I passed her the tool, our fingers brushing in the confined space. Her skin was warm, a sharp contrast to the cold metal surrounding us. The simple contact sent an unexpected jolt through me—not attraction, exactly, but awareness. Recognition of her as more than just an asset or obstacle.

"You're good at this,"I said, my voice lower than I'd intended. "We might just survive." I paused, the moment stretching in the humming silence. "I'm Talon, by the way."

She glanced back at me from the access panel, a flicker of surprise in her hazel eyes before it was replaced by her usual guarded focus. "Tamsin," she replied. "And I have no intention of dying in this tin can."

I didn’t need to tell her I already knew her name. But she was competent. That counted for more than I wanted to admit.

"There." She emerged from the panel, sweat beading on her forehead. "Try the diagnostic now."

I activated the test sequence, watching data flow across my handheld scanner. "Power levels are climbing. You got it."

"One down, about fifteen to go." She wiped her hands on a maintenance rag, leaving dark smears. "Next is the sensor array. We'll need to physically replace the primary coupling."

We worked for hours, moving from system to system like surgeons repairing a patient. Her knowledge of the ship's quirks proved invaluable—she knew which circuits could handle overload, which components had built-in redundancies, where her father had hidden backup systems that weren't on any official schematic.

"How do you know all this?"I asked, watching her reroute power through a conduit that looked like it should have been dead. "These workarounds aren't in any standard manual."

She didn't look up from her work, her expression a mixture of concentration and old grief. "They're not. My father left notes for himself in the code, commented out so only another programmer would find them. Little reminders about redundancies, hidden backdoors... It's how I learned."

The admission hung in the cramped space between us. She wasn't just a good navigator; she was the inheritor of a secret language, one only she and her father's ghost could speak.

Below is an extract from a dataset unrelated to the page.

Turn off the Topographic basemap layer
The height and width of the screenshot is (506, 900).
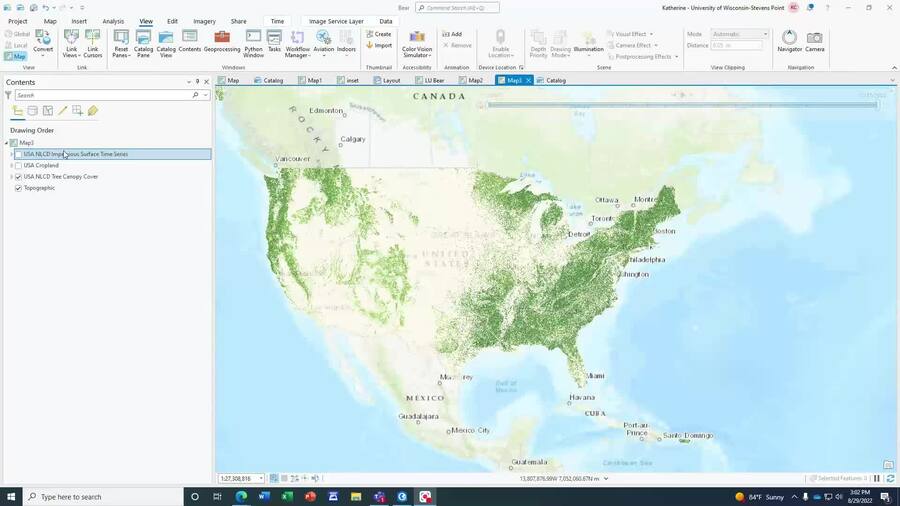[18, 188]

I found myself watching her work, noting the economy of her movements, the way she anticipated problems before they manifested. I realized her paranoia was a survival strategy. She knew every weakness in these systems because she'd spent years looking for them, waiting for the day they would inevitably fail her.

Smart. Paranoid, but smart.

"Sensor array is coming back online," she reported, checking her readings. "And I'm picking up something."

I leaned over her shoulder to study the display. A single contact, moving slowly through the wreckage field toward our position. Too small to be a ship, too regular to be random debris.

"Probe," I identified. "Automated scout. The Conclave must have launched it before their ships went dark."